>> Begin Provided material

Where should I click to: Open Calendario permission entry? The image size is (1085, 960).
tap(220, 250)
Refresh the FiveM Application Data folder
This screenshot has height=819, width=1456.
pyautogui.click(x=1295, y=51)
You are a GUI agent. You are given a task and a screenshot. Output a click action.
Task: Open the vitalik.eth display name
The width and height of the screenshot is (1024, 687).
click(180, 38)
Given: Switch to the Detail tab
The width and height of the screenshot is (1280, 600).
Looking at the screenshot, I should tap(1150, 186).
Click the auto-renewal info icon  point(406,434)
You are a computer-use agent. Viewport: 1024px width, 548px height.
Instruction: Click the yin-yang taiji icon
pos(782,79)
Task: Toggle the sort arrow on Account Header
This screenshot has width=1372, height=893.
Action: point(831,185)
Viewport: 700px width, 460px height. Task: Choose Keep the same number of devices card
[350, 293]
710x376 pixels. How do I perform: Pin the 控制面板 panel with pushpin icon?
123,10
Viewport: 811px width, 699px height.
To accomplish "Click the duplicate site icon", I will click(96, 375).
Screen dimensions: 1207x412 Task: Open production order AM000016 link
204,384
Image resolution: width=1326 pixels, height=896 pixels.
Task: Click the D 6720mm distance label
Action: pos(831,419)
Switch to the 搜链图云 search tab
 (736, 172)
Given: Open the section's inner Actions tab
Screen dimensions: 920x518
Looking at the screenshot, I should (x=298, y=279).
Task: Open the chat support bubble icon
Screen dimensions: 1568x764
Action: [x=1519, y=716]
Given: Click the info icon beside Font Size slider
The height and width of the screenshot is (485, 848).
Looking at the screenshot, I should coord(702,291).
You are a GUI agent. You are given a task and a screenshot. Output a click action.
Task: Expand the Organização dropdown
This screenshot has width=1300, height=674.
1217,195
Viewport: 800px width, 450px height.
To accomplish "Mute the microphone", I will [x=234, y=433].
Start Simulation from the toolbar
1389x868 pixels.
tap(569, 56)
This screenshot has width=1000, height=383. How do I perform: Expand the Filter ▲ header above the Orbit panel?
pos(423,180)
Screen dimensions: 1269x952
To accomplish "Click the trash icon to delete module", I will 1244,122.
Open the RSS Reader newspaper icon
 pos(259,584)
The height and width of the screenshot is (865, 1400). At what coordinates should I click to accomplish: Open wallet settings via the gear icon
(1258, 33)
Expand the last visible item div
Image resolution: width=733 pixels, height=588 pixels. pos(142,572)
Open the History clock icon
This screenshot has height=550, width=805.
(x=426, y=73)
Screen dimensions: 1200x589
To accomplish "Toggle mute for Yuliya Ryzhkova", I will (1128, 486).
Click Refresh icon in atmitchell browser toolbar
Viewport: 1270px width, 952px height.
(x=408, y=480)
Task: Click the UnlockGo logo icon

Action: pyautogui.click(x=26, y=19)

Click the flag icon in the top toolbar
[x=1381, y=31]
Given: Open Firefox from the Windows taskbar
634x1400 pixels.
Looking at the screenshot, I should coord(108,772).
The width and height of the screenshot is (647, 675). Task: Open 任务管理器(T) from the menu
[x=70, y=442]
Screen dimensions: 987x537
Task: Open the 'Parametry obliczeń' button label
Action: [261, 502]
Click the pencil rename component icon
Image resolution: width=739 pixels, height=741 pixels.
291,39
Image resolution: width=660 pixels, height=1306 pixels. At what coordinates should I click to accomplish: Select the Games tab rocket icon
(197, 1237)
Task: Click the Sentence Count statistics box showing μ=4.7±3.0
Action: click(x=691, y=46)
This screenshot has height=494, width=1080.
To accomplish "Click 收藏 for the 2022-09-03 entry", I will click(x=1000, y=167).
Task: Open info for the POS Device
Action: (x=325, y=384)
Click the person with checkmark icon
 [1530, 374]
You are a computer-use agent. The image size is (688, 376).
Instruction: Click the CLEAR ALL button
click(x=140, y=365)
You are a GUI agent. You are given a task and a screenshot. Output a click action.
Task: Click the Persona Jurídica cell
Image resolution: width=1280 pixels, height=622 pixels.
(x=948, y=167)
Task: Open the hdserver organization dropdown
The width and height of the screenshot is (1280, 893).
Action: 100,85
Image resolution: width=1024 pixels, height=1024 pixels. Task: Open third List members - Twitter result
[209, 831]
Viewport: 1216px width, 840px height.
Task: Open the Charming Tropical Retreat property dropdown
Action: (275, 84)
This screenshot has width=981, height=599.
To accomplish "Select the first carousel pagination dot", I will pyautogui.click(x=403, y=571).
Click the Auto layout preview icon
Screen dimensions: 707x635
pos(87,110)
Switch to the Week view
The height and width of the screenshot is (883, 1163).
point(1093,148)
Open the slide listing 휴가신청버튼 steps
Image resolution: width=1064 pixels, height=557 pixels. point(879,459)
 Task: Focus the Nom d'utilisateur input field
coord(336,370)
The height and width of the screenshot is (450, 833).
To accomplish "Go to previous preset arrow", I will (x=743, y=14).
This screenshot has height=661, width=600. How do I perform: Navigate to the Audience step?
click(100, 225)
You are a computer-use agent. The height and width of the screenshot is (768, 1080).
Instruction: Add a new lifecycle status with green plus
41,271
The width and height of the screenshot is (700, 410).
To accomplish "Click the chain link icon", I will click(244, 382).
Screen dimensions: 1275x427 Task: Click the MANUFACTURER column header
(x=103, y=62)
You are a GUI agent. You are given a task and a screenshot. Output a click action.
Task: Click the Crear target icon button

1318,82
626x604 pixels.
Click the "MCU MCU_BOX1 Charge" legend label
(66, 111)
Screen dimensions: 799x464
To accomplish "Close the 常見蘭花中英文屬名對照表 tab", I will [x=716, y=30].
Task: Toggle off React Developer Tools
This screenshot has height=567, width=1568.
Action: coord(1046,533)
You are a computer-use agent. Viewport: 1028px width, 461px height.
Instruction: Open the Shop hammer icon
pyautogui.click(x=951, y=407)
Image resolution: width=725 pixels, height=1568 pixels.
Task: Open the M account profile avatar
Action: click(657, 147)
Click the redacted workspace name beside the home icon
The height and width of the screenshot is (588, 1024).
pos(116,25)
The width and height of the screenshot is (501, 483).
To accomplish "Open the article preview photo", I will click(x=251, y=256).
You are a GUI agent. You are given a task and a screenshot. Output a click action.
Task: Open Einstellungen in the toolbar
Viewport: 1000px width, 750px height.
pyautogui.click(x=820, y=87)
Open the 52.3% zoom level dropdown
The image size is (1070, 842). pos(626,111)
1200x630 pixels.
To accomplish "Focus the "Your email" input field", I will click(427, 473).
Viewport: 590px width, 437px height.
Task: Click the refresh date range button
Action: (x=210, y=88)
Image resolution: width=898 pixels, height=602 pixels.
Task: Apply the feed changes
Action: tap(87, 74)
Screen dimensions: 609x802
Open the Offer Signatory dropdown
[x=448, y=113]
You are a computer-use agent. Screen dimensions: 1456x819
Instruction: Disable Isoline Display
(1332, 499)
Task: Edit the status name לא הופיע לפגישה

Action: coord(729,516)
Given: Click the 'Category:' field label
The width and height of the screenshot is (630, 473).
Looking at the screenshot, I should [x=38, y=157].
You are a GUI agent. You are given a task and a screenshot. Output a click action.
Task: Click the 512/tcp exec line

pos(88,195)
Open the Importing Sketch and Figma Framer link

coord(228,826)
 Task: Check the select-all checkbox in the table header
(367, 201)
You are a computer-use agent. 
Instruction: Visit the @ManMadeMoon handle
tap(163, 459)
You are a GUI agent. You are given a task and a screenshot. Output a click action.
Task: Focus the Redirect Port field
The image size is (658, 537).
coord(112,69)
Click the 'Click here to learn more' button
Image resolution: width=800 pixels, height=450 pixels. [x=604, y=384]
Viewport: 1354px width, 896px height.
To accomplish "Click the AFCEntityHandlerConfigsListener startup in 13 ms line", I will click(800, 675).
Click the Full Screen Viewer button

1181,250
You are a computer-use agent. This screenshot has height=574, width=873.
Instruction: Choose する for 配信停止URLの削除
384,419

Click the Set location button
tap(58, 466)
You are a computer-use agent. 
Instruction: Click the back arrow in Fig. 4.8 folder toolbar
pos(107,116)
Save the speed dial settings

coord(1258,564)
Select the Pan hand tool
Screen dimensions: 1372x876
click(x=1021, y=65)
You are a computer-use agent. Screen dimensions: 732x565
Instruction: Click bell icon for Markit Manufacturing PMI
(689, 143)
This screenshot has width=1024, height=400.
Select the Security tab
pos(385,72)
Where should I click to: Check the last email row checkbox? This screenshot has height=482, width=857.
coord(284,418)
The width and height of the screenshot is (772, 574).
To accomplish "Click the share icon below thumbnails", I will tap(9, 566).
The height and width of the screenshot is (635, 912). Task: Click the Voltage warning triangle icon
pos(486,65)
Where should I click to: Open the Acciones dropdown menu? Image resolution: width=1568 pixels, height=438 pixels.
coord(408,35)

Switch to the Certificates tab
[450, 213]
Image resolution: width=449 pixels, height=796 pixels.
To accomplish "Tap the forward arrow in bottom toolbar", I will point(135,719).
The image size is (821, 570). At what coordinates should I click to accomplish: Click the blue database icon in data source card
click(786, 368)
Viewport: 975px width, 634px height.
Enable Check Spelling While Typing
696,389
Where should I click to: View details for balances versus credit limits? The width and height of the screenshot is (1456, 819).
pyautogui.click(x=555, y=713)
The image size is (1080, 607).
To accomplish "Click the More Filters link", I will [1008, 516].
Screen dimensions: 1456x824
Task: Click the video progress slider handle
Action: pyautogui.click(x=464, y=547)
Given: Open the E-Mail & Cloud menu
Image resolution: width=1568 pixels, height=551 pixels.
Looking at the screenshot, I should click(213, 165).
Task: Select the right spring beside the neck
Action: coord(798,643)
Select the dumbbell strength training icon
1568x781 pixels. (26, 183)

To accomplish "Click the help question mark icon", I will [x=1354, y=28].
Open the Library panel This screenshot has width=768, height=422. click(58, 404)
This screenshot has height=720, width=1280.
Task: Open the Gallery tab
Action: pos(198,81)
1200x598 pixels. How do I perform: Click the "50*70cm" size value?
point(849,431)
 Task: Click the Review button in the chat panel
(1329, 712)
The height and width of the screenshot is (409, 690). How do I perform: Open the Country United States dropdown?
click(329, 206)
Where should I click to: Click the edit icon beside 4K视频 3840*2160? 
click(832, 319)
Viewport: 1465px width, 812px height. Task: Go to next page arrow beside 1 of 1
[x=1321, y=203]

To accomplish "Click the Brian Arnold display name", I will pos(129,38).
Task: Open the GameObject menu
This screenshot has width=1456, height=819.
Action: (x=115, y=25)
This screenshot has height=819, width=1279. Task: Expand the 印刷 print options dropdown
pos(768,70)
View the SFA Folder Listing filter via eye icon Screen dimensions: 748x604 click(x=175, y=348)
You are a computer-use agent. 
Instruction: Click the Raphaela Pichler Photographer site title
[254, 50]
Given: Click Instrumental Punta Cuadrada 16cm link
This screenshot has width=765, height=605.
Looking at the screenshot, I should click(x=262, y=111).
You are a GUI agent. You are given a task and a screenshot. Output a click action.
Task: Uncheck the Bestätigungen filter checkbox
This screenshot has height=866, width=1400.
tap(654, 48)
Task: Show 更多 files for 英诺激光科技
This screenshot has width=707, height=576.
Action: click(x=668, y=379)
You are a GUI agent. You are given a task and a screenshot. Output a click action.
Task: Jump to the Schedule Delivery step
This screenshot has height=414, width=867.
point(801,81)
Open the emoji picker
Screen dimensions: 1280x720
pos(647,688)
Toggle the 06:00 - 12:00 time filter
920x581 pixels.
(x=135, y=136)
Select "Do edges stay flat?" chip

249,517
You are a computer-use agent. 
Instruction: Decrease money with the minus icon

>> End Provided material

- _Instruction_
Reproduce the lines between the line containing "Switch to the Certificates tab" and the line containing "Action: pyautogui.click(x=464, y=547)", inclusive, with "Viewport" replaced by "Browser window" and everything else left unchanged.

- _The output_
Switch to the Certificates tab
[450, 213]
Image resolution: width=449 pixels, height=796 pixels.
To accomplish "Tap the forward arrow in bottom toolbar", I will point(135,719).
The image size is (821, 570). At what coordinates should I click to accomplish: Click the blue database icon in data source card
click(786, 368)
Browser window: 975px width, 634px height.
Enable Check Spelling While Typing
696,389
Where should I click to: View details for balances versus credit limits? The width and height of the screenshot is (1456, 819).
pyautogui.click(x=555, y=713)
The image size is (1080, 607).
To accomplish "Click the More Filters link", I will [1008, 516].
Screen dimensions: 1456x824
Task: Click the video progress slider handle
Action: pyautogui.click(x=464, y=547)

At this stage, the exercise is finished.